The crash I had in my V-Tail Bonanza falls squarely into the low side category. I know exactly what I did wrong. I know what not to do again. And yet my brain has been behaving as if it were a high side: a lurking, mysterious monster that might strike again at a moment’s notice, without probable cause. The result is clear: Even with my new airplane sitting in the hangar, ready and waiting, I have not been flying. It’s probably just time. In my time as a road racer I have had at least a dozen accidents. I learned to both expect and accept them. But a plane crash is just different. It’s neither expected nor accepted, and it shook me to my core.

Over Thanksgiving weekend, I forced myself to take to the air.

I was, in fact, flying to go racing. My girlfriend, Hollie, and I were planning to fly from New York to Birmingham, Alabama, for two days of racing at Barber Motorsports Park. My friend Will, a fellow racer, had trailered our bikes down a few days earlier.

Everything was set: hotel, rental car, tools, fresh tires. Then a low-pressure front expected to move past lingered over the mid-Atlantic. We got stuck in Cumberland, Maryland, for two days. I missed the first day of racing and only managed to ride on the afternoon of the second day. I got onto the track late — not to mention rusty — but still rode well, and after a few laps, fast. And yet the flying remains difficult.
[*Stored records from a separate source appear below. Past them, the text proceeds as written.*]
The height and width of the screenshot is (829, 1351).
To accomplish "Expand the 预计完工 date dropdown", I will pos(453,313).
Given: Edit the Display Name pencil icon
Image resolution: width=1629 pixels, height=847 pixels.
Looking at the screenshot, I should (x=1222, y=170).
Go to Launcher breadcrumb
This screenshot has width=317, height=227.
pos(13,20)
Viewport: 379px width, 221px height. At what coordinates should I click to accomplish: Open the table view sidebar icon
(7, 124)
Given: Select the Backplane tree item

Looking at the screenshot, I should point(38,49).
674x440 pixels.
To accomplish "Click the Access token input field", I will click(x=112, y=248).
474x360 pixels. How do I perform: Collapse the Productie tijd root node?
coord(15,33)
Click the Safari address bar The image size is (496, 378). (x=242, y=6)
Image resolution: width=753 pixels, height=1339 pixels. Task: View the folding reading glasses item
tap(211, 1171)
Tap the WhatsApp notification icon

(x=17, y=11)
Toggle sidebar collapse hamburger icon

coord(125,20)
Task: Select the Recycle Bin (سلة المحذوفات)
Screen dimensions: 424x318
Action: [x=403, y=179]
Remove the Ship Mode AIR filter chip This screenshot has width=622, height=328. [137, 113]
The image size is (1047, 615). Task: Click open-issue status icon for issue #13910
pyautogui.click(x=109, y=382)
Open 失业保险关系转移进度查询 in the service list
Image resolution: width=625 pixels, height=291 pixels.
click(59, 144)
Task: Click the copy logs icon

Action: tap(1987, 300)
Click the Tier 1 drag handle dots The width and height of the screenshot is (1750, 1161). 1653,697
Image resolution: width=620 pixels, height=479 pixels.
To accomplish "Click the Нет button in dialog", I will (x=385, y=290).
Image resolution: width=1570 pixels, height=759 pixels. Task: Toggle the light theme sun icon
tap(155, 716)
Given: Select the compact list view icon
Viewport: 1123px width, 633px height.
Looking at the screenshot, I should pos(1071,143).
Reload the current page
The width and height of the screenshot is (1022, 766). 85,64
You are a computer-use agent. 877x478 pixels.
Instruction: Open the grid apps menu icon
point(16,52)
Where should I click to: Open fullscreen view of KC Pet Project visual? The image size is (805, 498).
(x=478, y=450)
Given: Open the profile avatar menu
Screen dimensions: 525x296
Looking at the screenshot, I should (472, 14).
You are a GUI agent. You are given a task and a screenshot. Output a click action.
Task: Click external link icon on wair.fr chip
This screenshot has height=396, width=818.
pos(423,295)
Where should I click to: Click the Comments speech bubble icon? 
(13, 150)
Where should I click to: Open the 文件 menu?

Poor weather was not a factor in my Colorado crash, but when the front refused to budge I chose to stay grounded in Maryland even though it meant losing precious days at the track in Alabama. I would not have thought twice about flying in those conditions before Telluride. Six months after my crash, I can’t tell if I am erring on the side of caution or paralyzed by irrational fear. I’m grappling with that difference still.